Bryndis Whitson (Liberal) is a supply chain and logistics professional who holds a double Bachelor of Arts from the University of Calgary in Urban Studies, Geography, Political Science, and Transportation. A long-time Strathcona resident, she has been active in the Liberal Party at both the provincial and federal levels and has worked on clean water initiatives and career transition support.

Khalis Ahmed (NDP) is an educator and professional geologist with over two decades of experience in Alberta's energy sector. He teaches scientific literacy and emerging technology at the post-secondary level and serves as Vice President of an Islamic Centre in Calgary. He is a Signal Hill resident.

Grant Strem (People's Party) is a Calgary-born energy sector professional and entrepreneur who invented a process for producing clean hydrogen from depleted oil fields. He has worked in energy exploration, reserves evaluation, and banking, and is now a global energy transition policy consultant.

Paul Godard (Canadian Future Party) ran as the CFP candidate in the riding.

About the Riding

Calgary Signal Hill's character ranges from the affluent estates of Aspen Woods and Springbank Hill in the west, where homes routinely sell for over a million dollars, to the more modest bungalows and mid-century housing stock of Bowness, Wildwood, and Rosscarrock in the east.
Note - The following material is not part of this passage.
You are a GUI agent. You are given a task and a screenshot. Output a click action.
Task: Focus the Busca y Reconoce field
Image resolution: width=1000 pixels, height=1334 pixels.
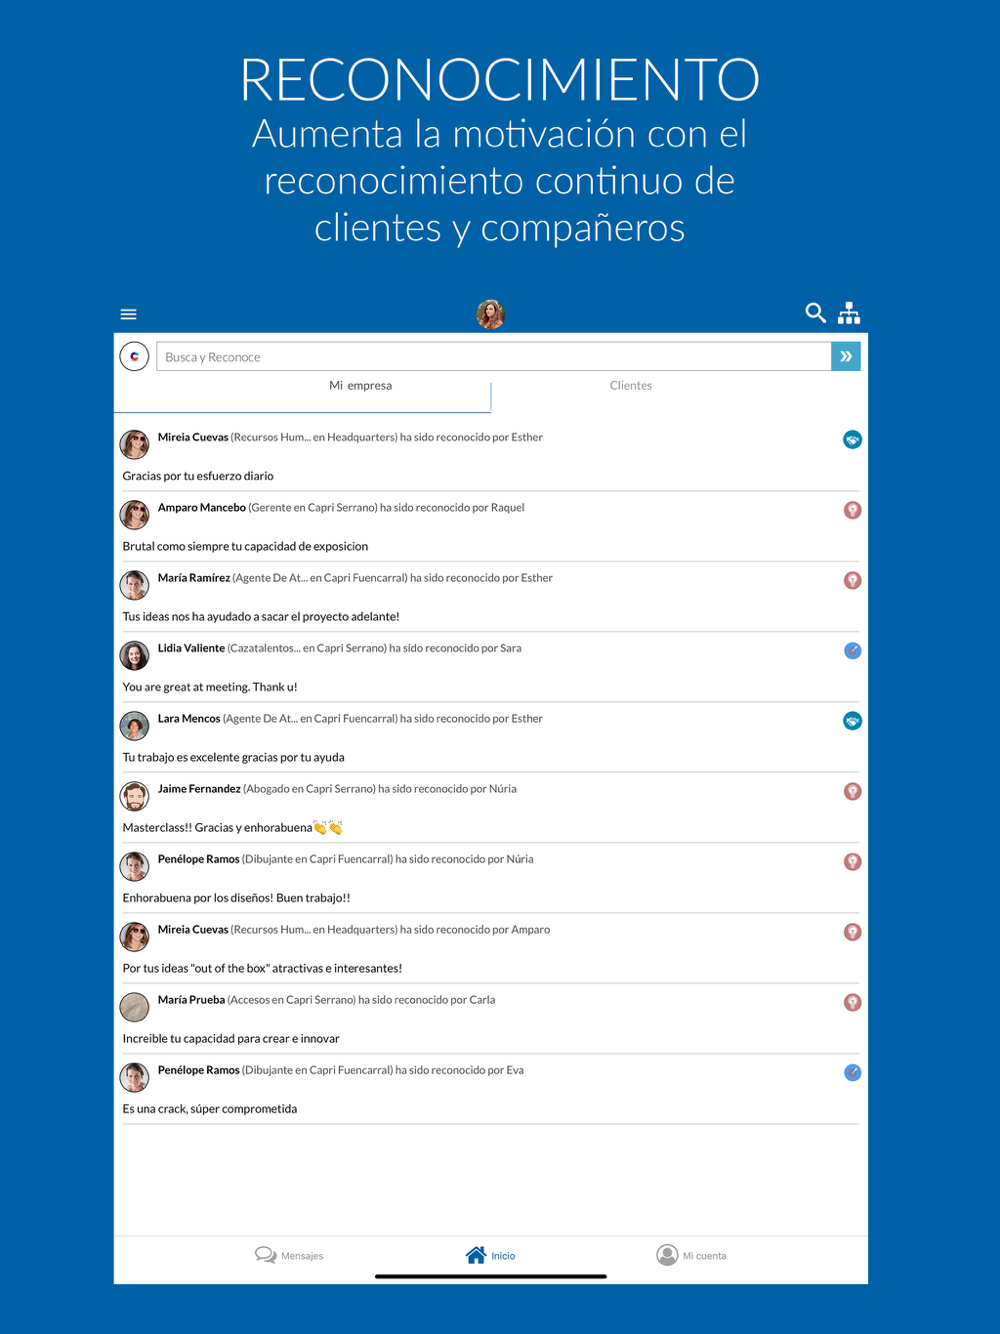click(x=494, y=357)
This economic diversity gives the riding a broader range of concerns than many Calgary suburban seats.

Bowness, the oldest community in the riding, has undergone a gradual revitalization that has brought new restaurants and small businesses to its main street, though concerns about crime and homelessness along the Bow River pathway have become more prominent. The western communities, meanwhile, are relatively new and contend with issues typical of suburban expansion, including traffic congestion along Stoney Trail and the Bow Trail corridor, and limited transit access.

Energy policy is always a live issue in a riding where many residents work in the oil and gas sector or in the corporate offices that line the western highway corridors. Heading into the 2025 election, affordability, the cost of the federal carbon tax, U.S. trade relations, and healthcare access were the dominant campaign themes. The riding has been safely Conservative since its creation, and the 2025 contest was no exception.